■ WHAT TO PRODUCE
The lines to be copied are those below that contain "Policy".
#### MATERIAL FOR THIS EXERCISE
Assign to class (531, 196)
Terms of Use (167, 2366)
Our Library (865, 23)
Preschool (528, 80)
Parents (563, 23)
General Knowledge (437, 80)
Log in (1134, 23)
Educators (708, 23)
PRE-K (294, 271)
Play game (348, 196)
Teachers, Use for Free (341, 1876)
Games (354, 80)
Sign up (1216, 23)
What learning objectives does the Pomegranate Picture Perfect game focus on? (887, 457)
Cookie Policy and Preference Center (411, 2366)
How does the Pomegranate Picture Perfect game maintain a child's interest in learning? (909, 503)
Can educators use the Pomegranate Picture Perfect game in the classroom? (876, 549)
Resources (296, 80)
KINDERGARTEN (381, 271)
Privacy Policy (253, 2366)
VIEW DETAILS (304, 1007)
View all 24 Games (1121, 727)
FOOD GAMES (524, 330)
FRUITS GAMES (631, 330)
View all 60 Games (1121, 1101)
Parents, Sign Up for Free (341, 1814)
########
#### MATERIAL FOR THIS EXERCISE
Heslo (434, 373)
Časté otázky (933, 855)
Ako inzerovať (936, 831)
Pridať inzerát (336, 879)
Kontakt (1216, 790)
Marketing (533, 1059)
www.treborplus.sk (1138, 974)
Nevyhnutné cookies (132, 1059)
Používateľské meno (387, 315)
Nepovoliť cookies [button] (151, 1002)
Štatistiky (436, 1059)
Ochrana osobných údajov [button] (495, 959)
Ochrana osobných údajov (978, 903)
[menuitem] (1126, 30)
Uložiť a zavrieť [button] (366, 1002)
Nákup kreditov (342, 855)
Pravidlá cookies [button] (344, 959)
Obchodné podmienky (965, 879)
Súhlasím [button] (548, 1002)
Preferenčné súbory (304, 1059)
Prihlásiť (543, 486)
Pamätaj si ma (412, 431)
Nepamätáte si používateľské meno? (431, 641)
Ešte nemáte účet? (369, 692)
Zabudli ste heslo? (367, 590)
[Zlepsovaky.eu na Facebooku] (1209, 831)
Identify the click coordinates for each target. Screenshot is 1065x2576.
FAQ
########
#### MATERIAL FOR THIS EXERCISE
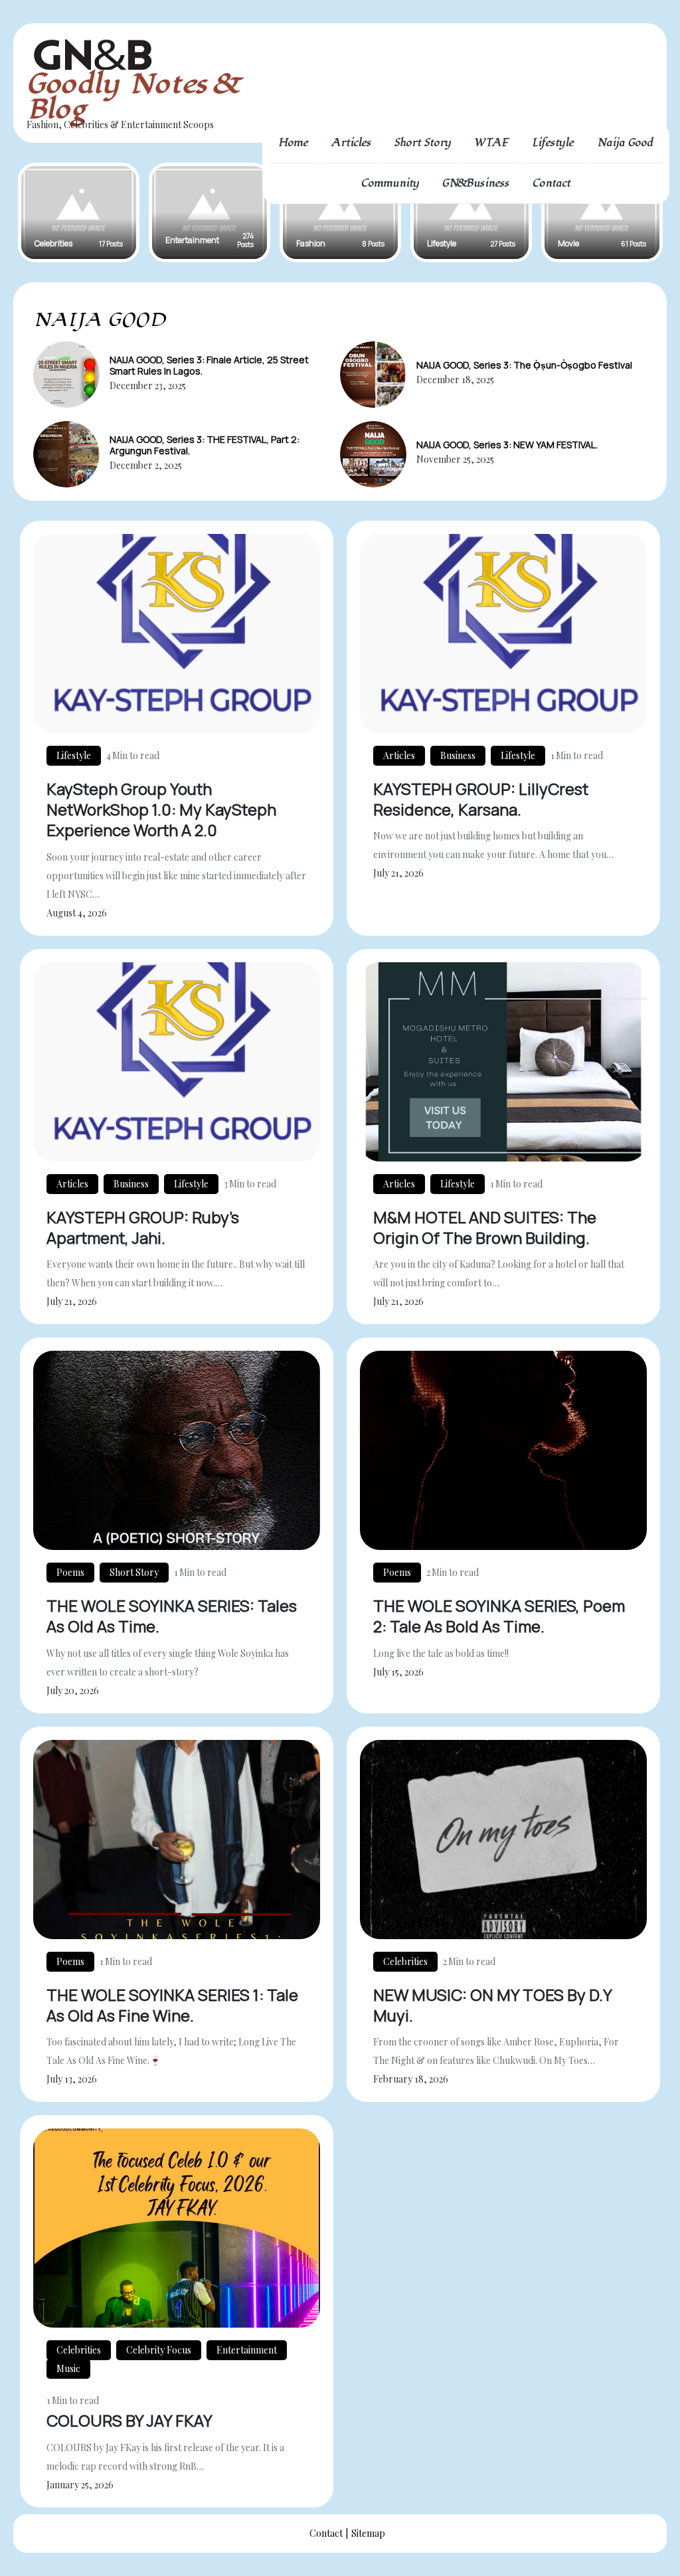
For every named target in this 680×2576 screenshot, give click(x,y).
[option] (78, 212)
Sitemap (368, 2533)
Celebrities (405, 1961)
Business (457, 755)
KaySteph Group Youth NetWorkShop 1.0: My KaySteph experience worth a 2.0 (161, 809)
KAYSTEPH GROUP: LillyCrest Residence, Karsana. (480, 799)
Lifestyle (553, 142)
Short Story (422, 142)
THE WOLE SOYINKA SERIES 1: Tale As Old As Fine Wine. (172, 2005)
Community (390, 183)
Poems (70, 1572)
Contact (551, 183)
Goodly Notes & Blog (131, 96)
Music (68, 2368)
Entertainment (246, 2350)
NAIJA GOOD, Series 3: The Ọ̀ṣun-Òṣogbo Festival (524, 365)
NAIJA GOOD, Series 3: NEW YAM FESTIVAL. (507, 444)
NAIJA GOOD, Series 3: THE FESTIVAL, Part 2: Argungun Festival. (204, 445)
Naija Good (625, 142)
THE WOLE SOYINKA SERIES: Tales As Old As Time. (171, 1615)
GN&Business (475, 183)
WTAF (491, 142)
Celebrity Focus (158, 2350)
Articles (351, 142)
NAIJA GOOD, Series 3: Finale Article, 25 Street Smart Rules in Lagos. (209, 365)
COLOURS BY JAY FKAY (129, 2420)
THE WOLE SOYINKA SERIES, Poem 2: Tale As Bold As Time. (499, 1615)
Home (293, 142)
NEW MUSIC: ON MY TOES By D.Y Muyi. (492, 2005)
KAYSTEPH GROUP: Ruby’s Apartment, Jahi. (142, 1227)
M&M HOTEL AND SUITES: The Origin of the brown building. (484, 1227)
########
■ ANSWER TO THIS EXERCISE
Cookie Policy and Preference Center (411, 2366)
Privacy Policy (253, 2366)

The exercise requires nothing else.